OPINION23 January 2020

If data isn’t truth, then what is it?

Data analytics Opinion UK

Datasets are social constructs and require an interdisciplinary approach to be properly unpacked, writes Mihajlo Popesku.

Data analysis abstract image

As an article in Forbes last year pointed out, ‘data isn’t truth'. It is better described as the source material of models that seek to represent reality, which thereby allow us to falsify a given proposition. Its centrality to any scientific exercise is that it helps to build evidence: this is what we really mean by ‘data science'.

Standing in the way of this outcome are multiple sources of bias – in the design, collection, use, and deployment of datasets.

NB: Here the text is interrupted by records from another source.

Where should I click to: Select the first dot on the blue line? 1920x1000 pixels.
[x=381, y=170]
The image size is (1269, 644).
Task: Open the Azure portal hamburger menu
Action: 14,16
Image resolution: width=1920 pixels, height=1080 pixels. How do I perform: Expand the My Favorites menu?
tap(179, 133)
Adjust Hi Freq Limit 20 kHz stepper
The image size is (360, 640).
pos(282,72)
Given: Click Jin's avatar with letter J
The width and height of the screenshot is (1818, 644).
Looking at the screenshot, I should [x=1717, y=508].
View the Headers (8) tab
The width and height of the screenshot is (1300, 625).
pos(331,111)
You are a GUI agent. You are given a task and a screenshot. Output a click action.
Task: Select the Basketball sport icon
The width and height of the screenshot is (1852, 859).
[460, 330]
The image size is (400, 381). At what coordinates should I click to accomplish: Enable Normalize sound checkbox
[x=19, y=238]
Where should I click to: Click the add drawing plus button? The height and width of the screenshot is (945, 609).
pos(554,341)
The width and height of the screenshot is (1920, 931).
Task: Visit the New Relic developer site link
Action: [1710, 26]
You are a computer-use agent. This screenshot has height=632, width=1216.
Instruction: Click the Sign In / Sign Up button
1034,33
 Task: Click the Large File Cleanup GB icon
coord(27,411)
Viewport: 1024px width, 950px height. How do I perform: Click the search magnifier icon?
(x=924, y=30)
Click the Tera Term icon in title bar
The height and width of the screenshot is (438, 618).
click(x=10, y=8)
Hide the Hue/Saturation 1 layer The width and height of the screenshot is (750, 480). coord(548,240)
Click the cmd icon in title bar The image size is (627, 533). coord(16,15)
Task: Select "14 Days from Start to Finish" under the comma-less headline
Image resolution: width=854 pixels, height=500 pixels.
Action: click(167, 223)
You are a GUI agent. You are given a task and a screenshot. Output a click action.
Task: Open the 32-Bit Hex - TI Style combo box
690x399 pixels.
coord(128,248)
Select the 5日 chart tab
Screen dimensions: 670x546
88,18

Carl Jung wrote: "It is easier to go to Mars or the moon than to penetrate one’s own being." The same is ultimately true of data: especially data related to human activity, not least as this is often self-reported or man-made.

We clearly need the best data – not simply the most readily-available or the cheapest – and the most effective combination of datasets. Yet these choices are usually informed by the hypothesis of what might be useful. The accidental discoveries of penicillin and x-rays are a lesson in the value of ‘by-product’ results that may not conform to expectations.

Yet pure, deductive data-modelling also has the power to lash out unexpectedly. Sometimes this means challenging our own biases in uncomfortable ways and often it means presenting conclusions which are simply unusable. This could mean being too objective: as in the case of the programmers’ joke about the algorithm that suggests you jump off a cliff because all your friends have.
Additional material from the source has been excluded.